AL FINAL SE CUMPLIERON las previsiones. Lo de Río estaba cantado. Lo dije ayer en un programa de radio, con el añadido de que me gustaría equivocarme. De hecho, hasta poco antes de las seis de la tarde deseé fervientemente estar equivocado. No esperaba, desde luego, una caída tan madrugadora de Chicago, máxime teniendo en cuenta la apuesta personal realizada en pos de esa ciudad por el matrimonio Obama. Superar a Estados Unidos, en el sentido de haber sido derrotados después de que lo fuese la primera potencia mundial, dulcifica una derrota que, pese a todo, sigue siendo eso: una derrota. En muchas facetas de la vida ser puede ser el quinto o el décimo tercero y sentir satisfacción porque el primer puesto, aun siendo importante, no lo es todo. En el deporte, no; en una competición sólo hay un ganador. El segundo ya ha perdido.

Madrid ha sido vencida en sus aspiraciones a organizar los Juegos Olímpicos de 2016; eso es incuestionable. Sin embargo, esa derrota también ha sido una victoria de toda España. Por primera vez en mucho tiempo políticos y no políticos han aparcado sus bandolerismos ideológicos para apoyar juntos una elección que hubiese beneficiado mucho a la Villa y Corte, qué duda cabe, pero también a todo el país. País, nación, nación de naciones, concepto discutido y discutible -lo que se quiera, que ya ni sabe- subdividido hoy múltiples reinos de taifas, pero que en 1992, precisamente con la celebración de la Olimpiada en Barcelona, le demostró al mundo que ya no era la España negra; la España decimonónica y rural en el peor sentido del término; la España que acabó a tiros fraticidas en 1936. Lejos están, ciertamente, aquellos acontecimientos del quinto centenario calificados por algunos como fastos innecesarios -sobra decir que muchas veces los fastos son necesarios-, pero conviene no olvidar ese importante punto de inflexión en la historia propia.

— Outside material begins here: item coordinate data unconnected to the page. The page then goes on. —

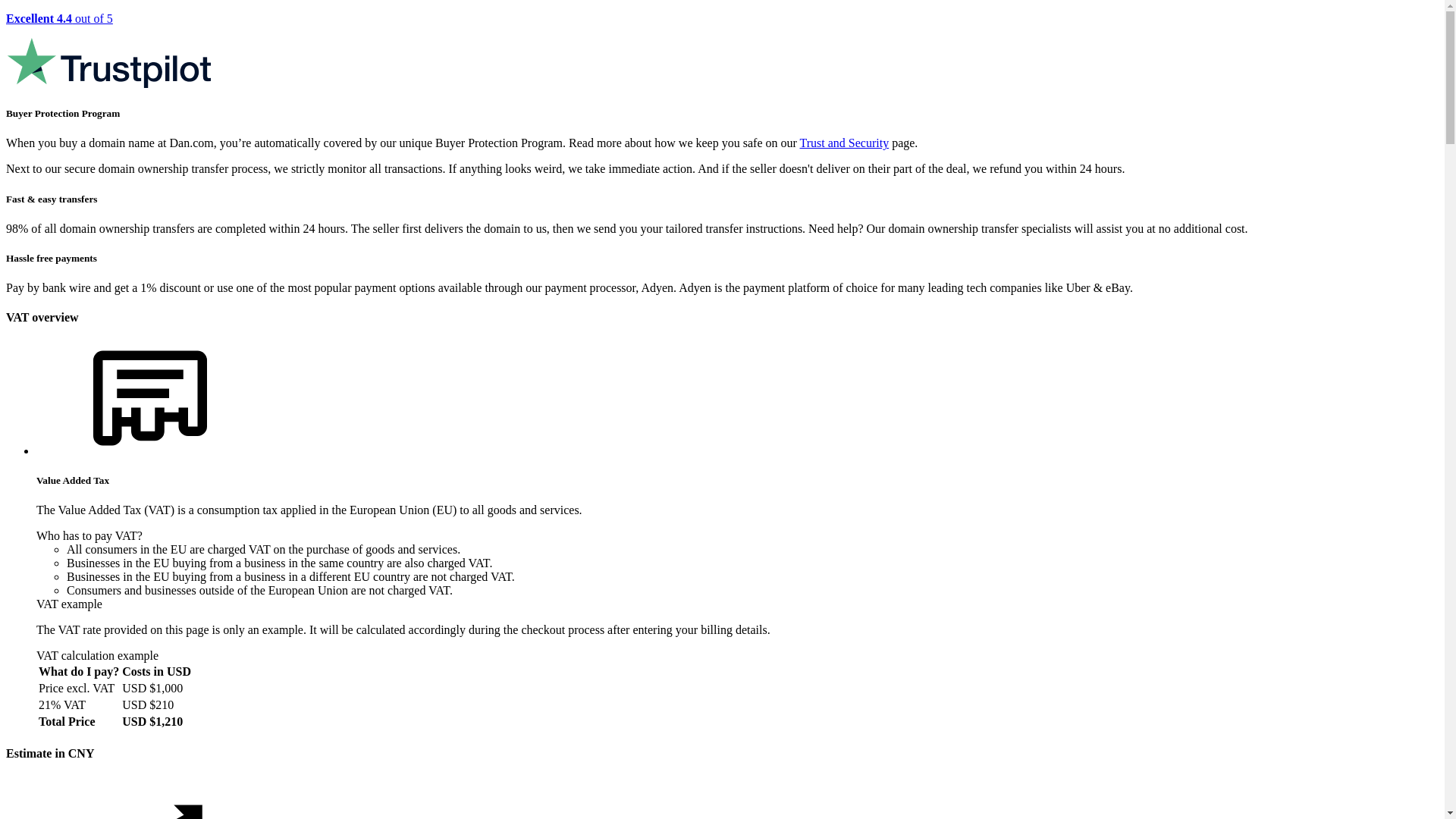
Excellent 4.4 out of 5 Element type: text (722, 51)
Trust and Security Element type: text (844, 142)
Given the description of an element on the screen output the (x, y) to click on. 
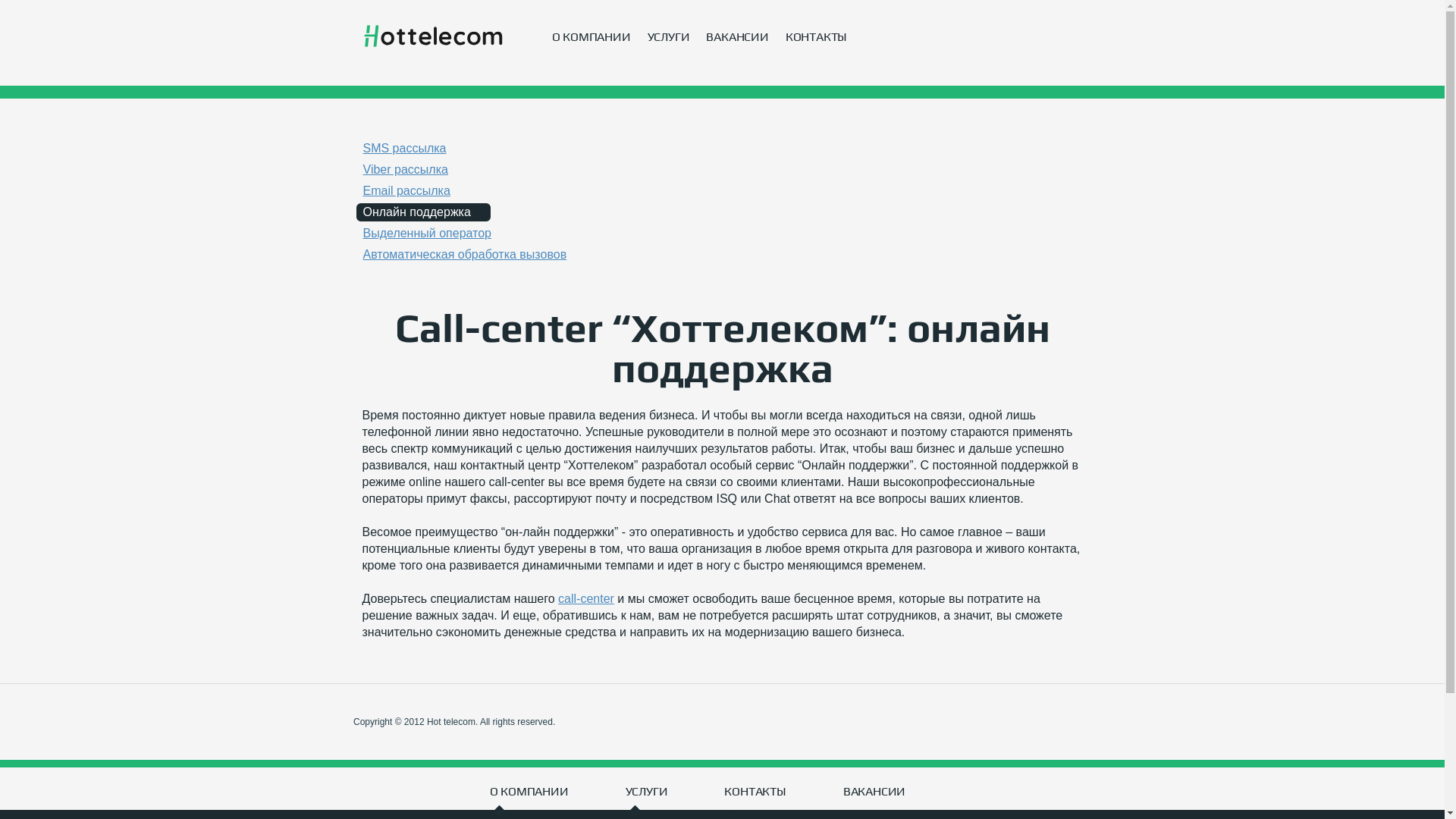
Hot telecom Element type: text (432, 36)
call-center Element type: text (586, 598)
Given the description of an element on the screen output the (x, y) to click on. 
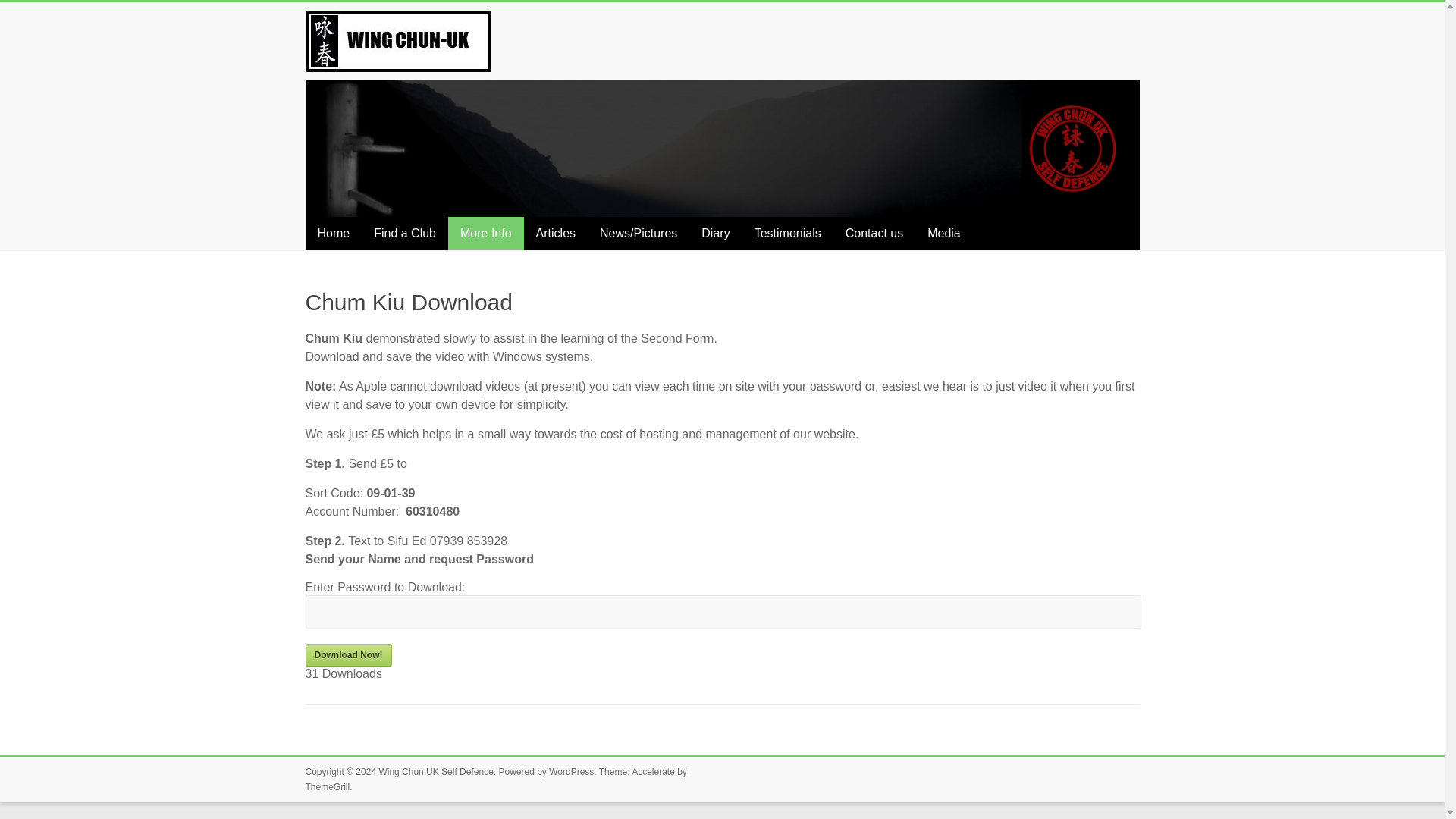
Articles (556, 233)
Media (943, 233)
ThemeGrill (326, 787)
ThemeGrill (326, 787)
More Info (486, 233)
Contact us (873, 233)
WordPress (571, 771)
Wing Chun UK Self Defence (435, 771)
Testimonials (787, 233)
Wing Chun UK Self Defence (397, 9)
Given the description of an element on the screen output the (x, y) to click on. 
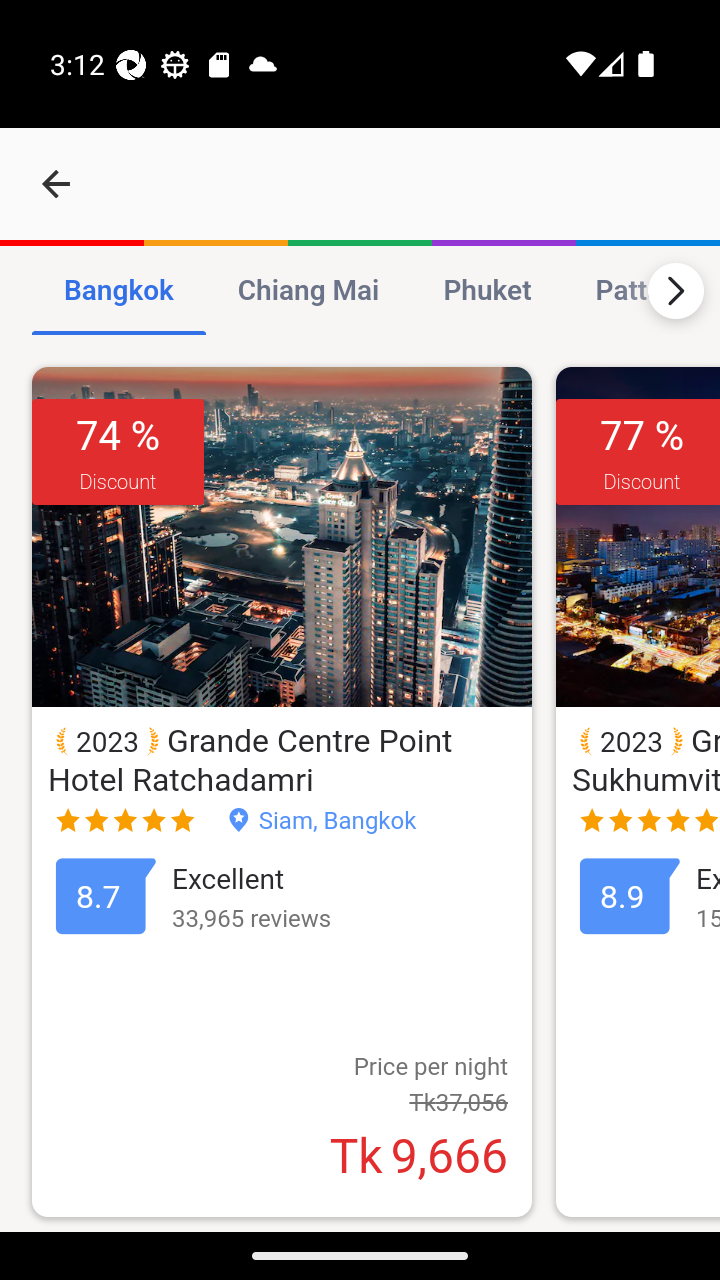
navigation_button (56, 184)
Bangkok (119, 291)
Chiang Mai (307, 291)
Phuket (486, 291)
Given the description of an element on the screen output the (x, y) to click on. 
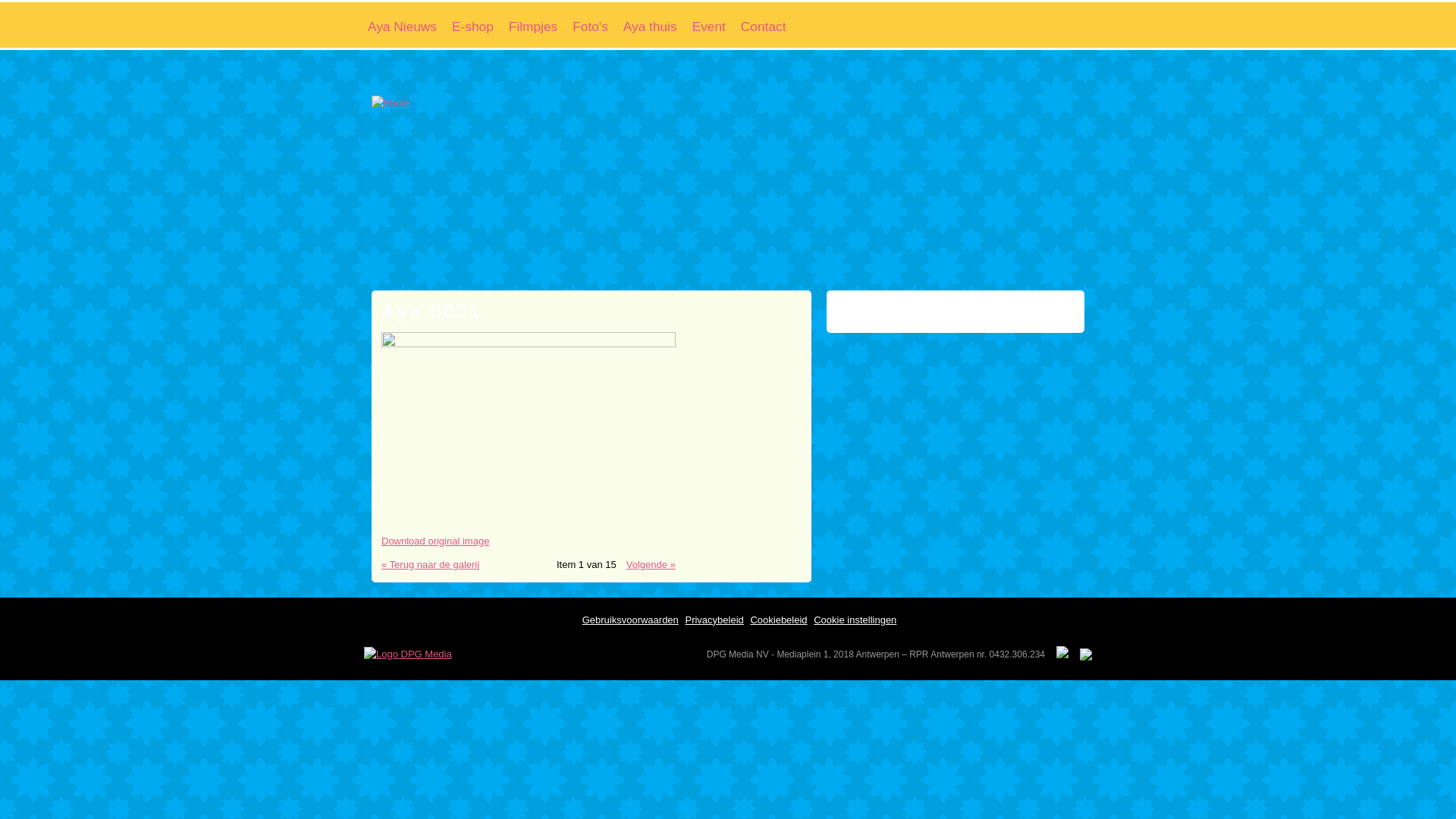
Gebruiksvoorwaarden Element type: text (630, 619)
Met steun van de Vlaamse Overheid Element type: text (940, 309)
Aya Nieuws Element type: text (402, 24)
Home Element type: hover (390, 102)
Event Element type: text (708, 24)
Mobiel 21 Element type: text (1019, 309)
Contact Element type: text (763, 24)
Home Element type: hover (703, 50)
VTM KIDS Element type: text (876, 309)
Aya thuis Element type: text (649, 24)
Privacybeleid Element type: text (713, 619)
E-shop Element type: text (472, 24)
Filmpjes Element type: text (533, 24)
Download original image Element type: text (435, 540)
Cookiebeleid Element type: text (777, 619)
Cookie instellingen Element type: text (854, 619)
Foto's Element type: text (589, 24)
Given the description of an element on the screen output the (x, y) to click on. 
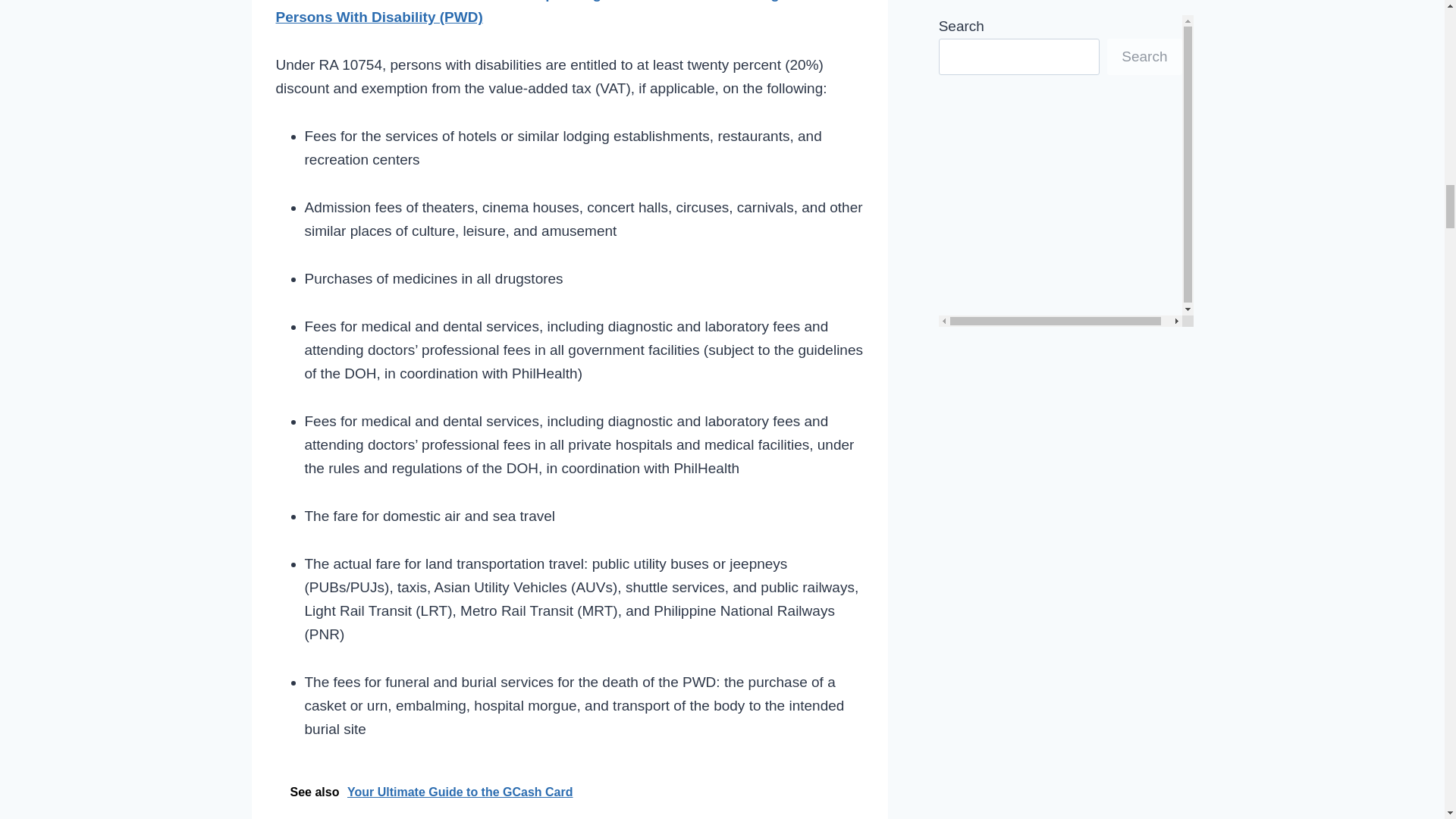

La idea de dividir, subdividir y volver a dividir reiteradamente es muy tentadora en el ámbito de las aspiraciones personales. Miremos el mapa de España y preguntémonos qué serían hoy muchos líderes periféricos sino no existiera el Estado de las autonomías. Nada más lejos de mi intención criticar la actual estructura administrativa y política española. Al contrario: estoy convencido de que los canarios, los catalanes, los vascos y en general los habitantes de cualquier comunidad autónoma o región son quienes mejor saben lo que más les conviene a la hora de construir determinadas infraestructuras u organizar, por ejemplo, sus respectivos sistemas sanitarios. Todo ello por no hablar también de preservar, e incluso potenciar, las peculiaridades históricas y culturales de cada cual. Determinadas empresas requieren, empero, el esfuerzo común. Algo que ha entendido bien Europa, unida hoy después de siglos de guerras, invasiones, crímenes colectivos y genocidios sin cuartel. Lástima que la política exterior y de defensa europea continúen siendo asuntos naciones. El mismo dislate que suponen, ya en nuestro espacio interno, las ansias de algunas autonomías por asumir competencias que acaso les quedan demasiado grandes.

¿Y todo esto a cuenta de una candidatura para sede olímpica? Pues sí. Hace tiempo que las olimpiadas no son meras competiciones deportivas; hoy constituyen la muestra de lo que es un país y, sobre todo, de lo que es capaz de ser.